INPUT MATERIAL:
- - - - -

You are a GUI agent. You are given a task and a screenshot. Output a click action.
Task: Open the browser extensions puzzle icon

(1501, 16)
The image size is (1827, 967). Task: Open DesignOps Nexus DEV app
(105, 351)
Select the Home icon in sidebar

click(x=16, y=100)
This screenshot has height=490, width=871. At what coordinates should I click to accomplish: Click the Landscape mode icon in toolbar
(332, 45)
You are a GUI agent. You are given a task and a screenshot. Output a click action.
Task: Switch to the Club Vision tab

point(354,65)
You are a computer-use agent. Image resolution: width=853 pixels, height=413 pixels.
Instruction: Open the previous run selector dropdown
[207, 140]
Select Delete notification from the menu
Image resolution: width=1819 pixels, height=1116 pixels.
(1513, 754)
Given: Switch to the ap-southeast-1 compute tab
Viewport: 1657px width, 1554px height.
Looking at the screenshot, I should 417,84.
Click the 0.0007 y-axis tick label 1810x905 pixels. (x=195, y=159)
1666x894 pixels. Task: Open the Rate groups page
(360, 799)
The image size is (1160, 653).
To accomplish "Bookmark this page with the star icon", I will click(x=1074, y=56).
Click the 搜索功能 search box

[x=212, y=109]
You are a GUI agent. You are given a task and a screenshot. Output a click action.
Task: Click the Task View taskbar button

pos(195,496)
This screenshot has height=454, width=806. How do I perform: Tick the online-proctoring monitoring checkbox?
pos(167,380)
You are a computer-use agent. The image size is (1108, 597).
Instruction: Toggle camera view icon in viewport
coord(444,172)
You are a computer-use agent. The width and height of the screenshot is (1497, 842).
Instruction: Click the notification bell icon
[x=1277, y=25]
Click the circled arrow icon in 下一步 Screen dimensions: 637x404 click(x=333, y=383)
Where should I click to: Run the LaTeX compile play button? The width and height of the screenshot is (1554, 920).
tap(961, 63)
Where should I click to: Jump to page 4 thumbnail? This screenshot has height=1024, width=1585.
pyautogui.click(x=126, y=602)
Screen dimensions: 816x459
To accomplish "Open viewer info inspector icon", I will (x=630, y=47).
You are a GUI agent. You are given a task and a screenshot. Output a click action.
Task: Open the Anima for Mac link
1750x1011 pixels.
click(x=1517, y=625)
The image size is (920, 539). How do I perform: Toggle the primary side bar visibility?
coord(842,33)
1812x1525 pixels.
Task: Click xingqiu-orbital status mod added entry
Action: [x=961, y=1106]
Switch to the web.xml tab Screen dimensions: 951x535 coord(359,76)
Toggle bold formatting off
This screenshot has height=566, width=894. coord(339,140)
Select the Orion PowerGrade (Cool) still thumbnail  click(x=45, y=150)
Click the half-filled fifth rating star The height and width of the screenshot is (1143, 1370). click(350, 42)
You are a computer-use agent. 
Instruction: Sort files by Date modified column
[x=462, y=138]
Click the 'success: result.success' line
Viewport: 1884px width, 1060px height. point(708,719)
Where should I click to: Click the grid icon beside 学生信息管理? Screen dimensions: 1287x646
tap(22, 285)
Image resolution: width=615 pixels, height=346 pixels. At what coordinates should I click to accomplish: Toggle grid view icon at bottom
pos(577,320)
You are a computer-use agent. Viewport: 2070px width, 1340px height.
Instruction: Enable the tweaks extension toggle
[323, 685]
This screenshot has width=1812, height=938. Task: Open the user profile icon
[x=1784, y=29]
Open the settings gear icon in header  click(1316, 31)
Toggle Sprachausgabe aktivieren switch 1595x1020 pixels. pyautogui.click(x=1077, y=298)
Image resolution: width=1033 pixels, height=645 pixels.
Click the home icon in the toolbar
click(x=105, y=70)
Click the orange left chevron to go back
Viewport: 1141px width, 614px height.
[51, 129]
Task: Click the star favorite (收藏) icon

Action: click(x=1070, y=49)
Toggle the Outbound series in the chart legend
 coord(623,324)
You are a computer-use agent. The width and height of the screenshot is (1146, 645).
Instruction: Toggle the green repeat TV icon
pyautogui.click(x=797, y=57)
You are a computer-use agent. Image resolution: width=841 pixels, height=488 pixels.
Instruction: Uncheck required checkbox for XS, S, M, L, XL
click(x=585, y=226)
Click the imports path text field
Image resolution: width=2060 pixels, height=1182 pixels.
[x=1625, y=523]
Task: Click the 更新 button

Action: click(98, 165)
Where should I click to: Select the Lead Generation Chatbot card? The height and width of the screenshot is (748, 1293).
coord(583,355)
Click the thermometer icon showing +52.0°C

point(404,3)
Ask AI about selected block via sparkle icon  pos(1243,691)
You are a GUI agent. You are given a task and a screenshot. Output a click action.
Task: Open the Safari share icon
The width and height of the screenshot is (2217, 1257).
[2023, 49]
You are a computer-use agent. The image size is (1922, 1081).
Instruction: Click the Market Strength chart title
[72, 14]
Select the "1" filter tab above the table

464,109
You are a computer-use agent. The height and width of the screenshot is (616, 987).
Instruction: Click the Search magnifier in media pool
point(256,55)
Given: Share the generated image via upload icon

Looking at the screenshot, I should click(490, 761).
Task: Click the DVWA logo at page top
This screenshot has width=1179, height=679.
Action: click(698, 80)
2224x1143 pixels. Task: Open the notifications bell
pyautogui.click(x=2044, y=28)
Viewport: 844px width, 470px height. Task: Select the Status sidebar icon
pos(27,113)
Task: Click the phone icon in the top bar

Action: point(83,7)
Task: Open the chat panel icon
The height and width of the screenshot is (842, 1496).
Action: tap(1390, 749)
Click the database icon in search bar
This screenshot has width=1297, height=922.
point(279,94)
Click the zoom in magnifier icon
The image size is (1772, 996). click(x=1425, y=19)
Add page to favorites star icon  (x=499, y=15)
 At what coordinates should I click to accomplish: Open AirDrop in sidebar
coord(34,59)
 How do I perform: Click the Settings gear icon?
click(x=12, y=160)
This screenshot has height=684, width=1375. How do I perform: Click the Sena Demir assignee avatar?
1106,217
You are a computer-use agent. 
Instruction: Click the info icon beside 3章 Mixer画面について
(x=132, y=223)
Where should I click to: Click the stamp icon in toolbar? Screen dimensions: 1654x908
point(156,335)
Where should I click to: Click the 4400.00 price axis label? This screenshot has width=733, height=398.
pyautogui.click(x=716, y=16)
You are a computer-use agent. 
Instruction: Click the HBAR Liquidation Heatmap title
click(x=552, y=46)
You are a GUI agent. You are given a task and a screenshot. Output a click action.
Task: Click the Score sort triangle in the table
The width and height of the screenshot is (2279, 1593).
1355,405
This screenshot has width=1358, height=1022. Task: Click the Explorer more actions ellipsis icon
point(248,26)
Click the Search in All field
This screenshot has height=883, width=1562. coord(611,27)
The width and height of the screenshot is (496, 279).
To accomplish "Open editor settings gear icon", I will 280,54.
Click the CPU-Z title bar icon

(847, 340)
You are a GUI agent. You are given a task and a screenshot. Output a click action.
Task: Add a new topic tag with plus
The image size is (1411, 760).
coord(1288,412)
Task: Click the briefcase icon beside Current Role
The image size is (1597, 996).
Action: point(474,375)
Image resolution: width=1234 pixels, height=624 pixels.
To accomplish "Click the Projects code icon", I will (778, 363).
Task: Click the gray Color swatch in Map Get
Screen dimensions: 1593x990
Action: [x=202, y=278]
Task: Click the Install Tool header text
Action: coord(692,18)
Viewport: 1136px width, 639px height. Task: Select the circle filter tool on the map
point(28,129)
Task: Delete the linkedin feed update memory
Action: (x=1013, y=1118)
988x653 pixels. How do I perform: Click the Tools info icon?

- - - - -

WHAT THE TASK ASKS: Repeat the material word for word, leaving out no line.

FINISHED TASK:
You are a GUI agent. You are given a task and a screenshot. Output a click action.
Task: Open the browser extensions puzzle icon

(1501, 16)
The image size is (1827, 967). Task: Open DesignOps Nexus DEV app
(105, 351)
Select the Home icon in sidebar

click(x=16, y=100)
This screenshot has height=490, width=871. At what coordinates should I click to accomplish: Click the Landscape mode icon in toolbar
(332, 45)
You are a GUI agent. You are given a task and a screenshot. Output a click action.
Task: Switch to the Club Vision tab

point(354,65)
You are a computer-use agent. Image resolution: width=853 pixels, height=413 pixels.
Instruction: Open the previous run selector dropdown
[207, 140]
Select Delete notification from the menu
Image resolution: width=1819 pixels, height=1116 pixels.
(1513, 754)
Given: Switch to the ap-southeast-1 compute tab
Viewport: 1657px width, 1554px height.
Looking at the screenshot, I should 417,84.
Click the 0.0007 y-axis tick label 1810x905 pixels. (x=195, y=159)
1666x894 pixels. Task: Open the Rate groups page
(360, 799)
The image size is (1160, 653).
To accomplish "Bookmark this page with the star icon", I will click(x=1074, y=56).
Click the 搜索功能 search box

[x=212, y=109]
You are a GUI agent. You are given a task and a screenshot. Output a click action.
Task: Click the Task View taskbar button

pos(195,496)
This screenshot has height=454, width=806. How do I perform: Tick the online-proctoring monitoring checkbox?
pos(167,380)
You are a computer-use agent. The image size is (1108, 597).
Instruction: Toggle camera view icon in viewport
coord(444,172)
You are a computer-use agent. The width and height of the screenshot is (1497, 842).
Instruction: Click the notification bell icon
[x=1277, y=25]
Click the circled arrow icon in 下一步 Screen dimensions: 637x404 click(x=333, y=383)
Where should I click to: Run the LaTeX compile play button? The width and height of the screenshot is (1554, 920).
tap(961, 63)
Where should I click to: Jump to page 4 thumbnail? This screenshot has height=1024, width=1585.
pyautogui.click(x=126, y=602)
Screen dimensions: 816x459
To accomplish "Open viewer info inspector icon", I will (x=630, y=47).
You are a GUI agent. You are given a task and a screenshot. Output a click action.
Task: Open the Anima for Mac link
1750x1011 pixels.
click(x=1517, y=625)
The image size is (920, 539). How do I perform: Toggle the primary side bar visibility?
coord(842,33)
1812x1525 pixels.
Task: Click xingqiu-orbital status mod added entry
Action: [x=961, y=1106]
Switch to the web.xml tab Screen dimensions: 951x535 coord(359,76)
Toggle bold formatting off
This screenshot has height=566, width=894. coord(339,140)
Select the Orion PowerGrade (Cool) still thumbnail  click(x=45, y=150)
Click the half-filled fifth rating star The height and width of the screenshot is (1143, 1370). click(350, 42)
You are a computer-use agent. 
Instruction: Sort files by Date modified column
[x=462, y=138]
Click the 'success: result.success' line
Viewport: 1884px width, 1060px height. point(708,719)
Where should I click to: Click the grid icon beside 学生信息管理? Screen dimensions: 1287x646
tap(22, 285)
Image resolution: width=615 pixels, height=346 pixels. At what coordinates should I click to accomplish: Toggle grid view icon at bottom
pos(577,320)
You are a computer-use agent. Viewport: 2070px width, 1340px height.
Instruction: Enable the tweaks extension toggle
[323, 685]
This screenshot has width=1812, height=938. Task: Open the user profile icon
[x=1784, y=29]
Open the settings gear icon in header  click(1316, 31)
Toggle Sprachausgabe aktivieren switch 1595x1020 pixels. pyautogui.click(x=1077, y=298)
Image resolution: width=1033 pixels, height=645 pixels.
Click the home icon in the toolbar
click(x=105, y=70)
Click the orange left chevron to go back
Viewport: 1141px width, 614px height.
[51, 129]
Task: Click the star favorite (收藏) icon

Action: click(x=1070, y=49)
Toggle the Outbound series in the chart legend
 coord(623,324)
You are a computer-use agent. The width and height of the screenshot is (1146, 645).
Instruction: Toggle the green repeat TV icon
pyautogui.click(x=797, y=57)
You are a computer-use agent. Image resolution: width=841 pixels, height=488 pixels.
Instruction: Uncheck required checkbox for XS, S, M, L, XL
click(x=585, y=226)
Click the imports path text field
Image resolution: width=2060 pixels, height=1182 pixels.
[x=1625, y=523]
Task: Click the 更新 button

Action: click(98, 165)
Where should I click to: Select the Lead Generation Chatbot card? The height and width of the screenshot is (748, 1293).
coord(583,355)
Click the thermometer icon showing +52.0°C

point(404,3)
Ask AI about selected block via sparkle icon  pos(1243,691)
You are a GUI agent. You are given a task and a screenshot. Output a click action.
Task: Open the Safari share icon
The width and height of the screenshot is (2217, 1257).
[2023, 49]
You are a computer-use agent. The image size is (1922, 1081).
Instruction: Click the Market Strength chart title
[72, 14]
Select the "1" filter tab above the table

464,109
You are a computer-use agent. The height and width of the screenshot is (616, 987).
Instruction: Click the Search magnifier in media pool
point(256,55)
Given: Share the generated image via upload icon

Looking at the screenshot, I should click(490, 761).
Task: Click the DVWA logo at page top
This screenshot has width=1179, height=679.
Action: click(698, 80)
2224x1143 pixels. Task: Open the notifications bell
pyautogui.click(x=2044, y=28)
Viewport: 844px width, 470px height. Task: Select the Status sidebar icon
pos(27,113)
Task: Click the phone icon in the top bar

Action: point(83,7)
Task: Open the chat panel icon
The height and width of the screenshot is (842, 1496).
Action: tap(1390, 749)
Click the database icon in search bar
This screenshot has width=1297, height=922.
point(279,94)
Click the zoom in magnifier icon
The image size is (1772, 996). click(x=1425, y=19)
Add page to favorites star icon  (x=499, y=15)
 At what coordinates should I click to accomplish: Open AirDrop in sidebar
coord(34,59)
 How do I perform: Click the Settings gear icon?
click(x=12, y=160)
This screenshot has height=684, width=1375. How do I perform: Click the Sena Demir assignee avatar?
1106,217
You are a computer-use agent. 
Instruction: Click the info icon beside 3章 Mixer画面について
(x=132, y=223)
Where should I click to: Click the stamp icon in toolbar? Screen dimensions: 1654x908
point(156,335)
Where should I click to: Click the 4400.00 price axis label? This screenshot has width=733, height=398.
pyautogui.click(x=716, y=16)
You are a computer-use agent. 
Instruction: Click the HBAR Liquidation Heatmap title
click(x=552, y=46)
You are a GUI agent. You are given a task and a screenshot. Output a click action.
Task: Click the Score sort triangle in the table
The width and height of the screenshot is (2279, 1593).
1355,405
This screenshot has width=1358, height=1022. Task: Click the Explorer more actions ellipsis icon
point(248,26)
Click the Search in All field
This screenshot has height=883, width=1562. coord(611,27)
The width and height of the screenshot is (496, 279).
To accomplish "Open editor settings gear icon", I will 280,54.
Click the CPU-Z title bar icon

(847, 340)
You are a GUI agent. You are given a task and a screenshot. Output a click action.
Task: Add a new topic tag with plus
The image size is (1411, 760).
coord(1288,412)
Task: Click the briefcase icon beside Current Role
The image size is (1597, 996).
Action: point(474,375)
Image resolution: width=1234 pixels, height=624 pixels.
To accomplish "Click the Projects code icon", I will (778, 363).
Task: Click the gray Color swatch in Map Get
Screen dimensions: 1593x990
Action: [x=202, y=278]
Task: Click the Install Tool header text
Action: coord(692,18)
Viewport: 1136px width, 639px height. Task: Select the circle filter tool on the map
point(28,129)
Task: Delete the linkedin feed update memory
Action: (x=1013, y=1118)
988x653 pixels. How do I perform: Click the Tools info icon?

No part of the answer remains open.